なお、『三国志演義』では、周魴の偽降の演出をさらに劇的に描いており、詰問の使者が訪れたり、役所の前で断髪・謝罪する場面が登場します。さらに、横山光輝の漫画『三国志』でも周魴が自ら髪を切って忠誠を示す印象的な場面が描かれています。

これらの描写は物語としての脚色ですが、三国志ファンの記憶に残る名シーンとして、「百挙百捷」という語の重みを象徴する要素となっているといえるでしょう。

呉の武将に関連する四字熟語

このブログでは、呉の智将である周魴を紹介してきました。呉にはほかにも優秀な武将や智将が存在します。ここではそれらの人物にまつわる四字熟語を紹介します。
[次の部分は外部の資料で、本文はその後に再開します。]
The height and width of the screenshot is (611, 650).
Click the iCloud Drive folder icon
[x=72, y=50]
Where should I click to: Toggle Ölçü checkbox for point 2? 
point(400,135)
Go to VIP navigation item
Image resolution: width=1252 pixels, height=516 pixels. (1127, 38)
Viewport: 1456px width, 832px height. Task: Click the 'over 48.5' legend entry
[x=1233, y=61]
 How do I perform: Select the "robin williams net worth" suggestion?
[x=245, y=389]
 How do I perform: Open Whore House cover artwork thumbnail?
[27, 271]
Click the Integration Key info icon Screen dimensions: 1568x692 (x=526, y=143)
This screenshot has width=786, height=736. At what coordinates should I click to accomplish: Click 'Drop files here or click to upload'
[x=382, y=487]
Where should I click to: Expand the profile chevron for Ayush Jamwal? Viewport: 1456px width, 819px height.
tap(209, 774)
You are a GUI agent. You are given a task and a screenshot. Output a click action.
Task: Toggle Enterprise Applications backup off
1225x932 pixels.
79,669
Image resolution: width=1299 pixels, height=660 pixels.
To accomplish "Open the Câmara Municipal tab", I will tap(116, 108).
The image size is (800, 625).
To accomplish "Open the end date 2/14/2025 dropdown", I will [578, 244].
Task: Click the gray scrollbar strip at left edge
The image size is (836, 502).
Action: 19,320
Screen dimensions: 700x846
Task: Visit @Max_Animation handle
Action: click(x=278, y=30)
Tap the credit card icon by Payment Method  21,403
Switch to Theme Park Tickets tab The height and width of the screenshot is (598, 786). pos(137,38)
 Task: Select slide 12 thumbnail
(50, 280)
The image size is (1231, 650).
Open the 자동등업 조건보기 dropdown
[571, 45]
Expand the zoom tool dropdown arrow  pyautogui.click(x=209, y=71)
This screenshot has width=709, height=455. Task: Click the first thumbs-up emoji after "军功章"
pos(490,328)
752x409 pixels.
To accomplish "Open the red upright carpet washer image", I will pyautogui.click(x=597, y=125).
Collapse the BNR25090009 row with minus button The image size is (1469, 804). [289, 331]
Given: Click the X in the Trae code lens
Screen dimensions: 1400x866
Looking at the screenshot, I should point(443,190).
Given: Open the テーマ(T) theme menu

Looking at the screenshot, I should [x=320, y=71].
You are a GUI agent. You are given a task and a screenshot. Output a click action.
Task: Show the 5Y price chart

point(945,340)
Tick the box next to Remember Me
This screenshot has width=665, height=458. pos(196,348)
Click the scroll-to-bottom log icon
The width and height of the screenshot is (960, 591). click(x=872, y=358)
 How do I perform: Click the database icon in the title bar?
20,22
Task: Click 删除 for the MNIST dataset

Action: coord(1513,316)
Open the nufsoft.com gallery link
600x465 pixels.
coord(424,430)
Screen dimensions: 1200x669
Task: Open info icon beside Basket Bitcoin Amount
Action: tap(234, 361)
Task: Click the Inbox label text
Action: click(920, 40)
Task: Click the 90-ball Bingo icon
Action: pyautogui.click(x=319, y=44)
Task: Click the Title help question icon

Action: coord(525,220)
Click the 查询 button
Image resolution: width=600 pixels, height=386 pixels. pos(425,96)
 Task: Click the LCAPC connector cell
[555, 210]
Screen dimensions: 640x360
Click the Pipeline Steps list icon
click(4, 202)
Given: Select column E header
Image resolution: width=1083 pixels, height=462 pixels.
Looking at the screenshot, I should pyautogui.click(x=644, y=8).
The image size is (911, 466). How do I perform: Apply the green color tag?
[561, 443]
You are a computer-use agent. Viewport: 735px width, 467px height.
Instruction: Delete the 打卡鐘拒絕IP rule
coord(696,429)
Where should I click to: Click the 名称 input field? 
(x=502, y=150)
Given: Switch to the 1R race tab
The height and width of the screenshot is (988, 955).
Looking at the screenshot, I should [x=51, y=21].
  • 開門揖盗|張昭が孫権に忠告した故事にちなみ、油断の危険を戒めた語
  • 攀竜附驥|張昭が賢君孫権に仕える姿から、優れた人物に従うことの意義を説いた語
  • 苦肉之計|周瑜と黄蓋が仕掛けた奇策。自らを犠牲にして敵を欺いた戦略
  • 呉下阿蒙|呂蒙が大きく成長し、魯粛に「もはや呉下の阿蒙ではない」と称賛された故事
  • 昼夜兼行|呂蒙が関羽を討つために、昼夜を問わず軍を進めたことに由来
  • 読書百遍|呂蒙が学問に励み、知略に優れた将に成長した逸話に基づく語
  • 括目相待|呂蒙の成長に驚いた魯粛に対して、呂蒙が「士は三日も会わなければ、目をこらして見直すべきだ」と語った故事に由来
  • 落筆点蠅|呉の宮廷画家・曹不興が機転を利かせて筆の汚れを絵に変えた逸話
  • 車載斗量|諸葛亮が呉の皇帝・孫権に対して、江東の地は「人材が豊富で、車に載せ斗で量れるほど多い」と称賛した言葉
  • 藍田生玉|孫権が諸葛恪の才能を称えた語で、優秀な後継を生む家系のたとえ
  • 三者鼎立|呉の重臣・陸凱が過去の三国均衡を理想とし、戦略的に提言した故事成語

百挙百捷の類義語・対義語

類義語

語句 意味
百戦百勝(ひゃくせんひゃくしょう) あらゆる戦いに勝利すること
百挙百全(ひゃっきょひゃくぜん) あらゆる策が全て完璧に成功すること

対義語

語句 意味
一事無成(いちじむせい) 何をやっても一つも成功しないこと
無為徒食(むいとしょく) 何の成果もなく、ただむなしく生きている状態

百挙百捷の英語表記と意味

英語表記 意味
every plan wins あらゆる計画が成功すること
hundred actions, hundred victories 百の行動がすべて勝利をもたらす

百挙百捷の由来と実践から学ぶ成功の戦略

百挙百捷は、単なる成功の積み重ねではなく、綿密な計略と協力体制が生んだ成果であり、歴史的な背景を知ることでその価値が一層際立ちます。

現代においても、周到な準備と確実な実行が成功を呼ぶことを教えてくれる、力強い故事成語といえるでしょう。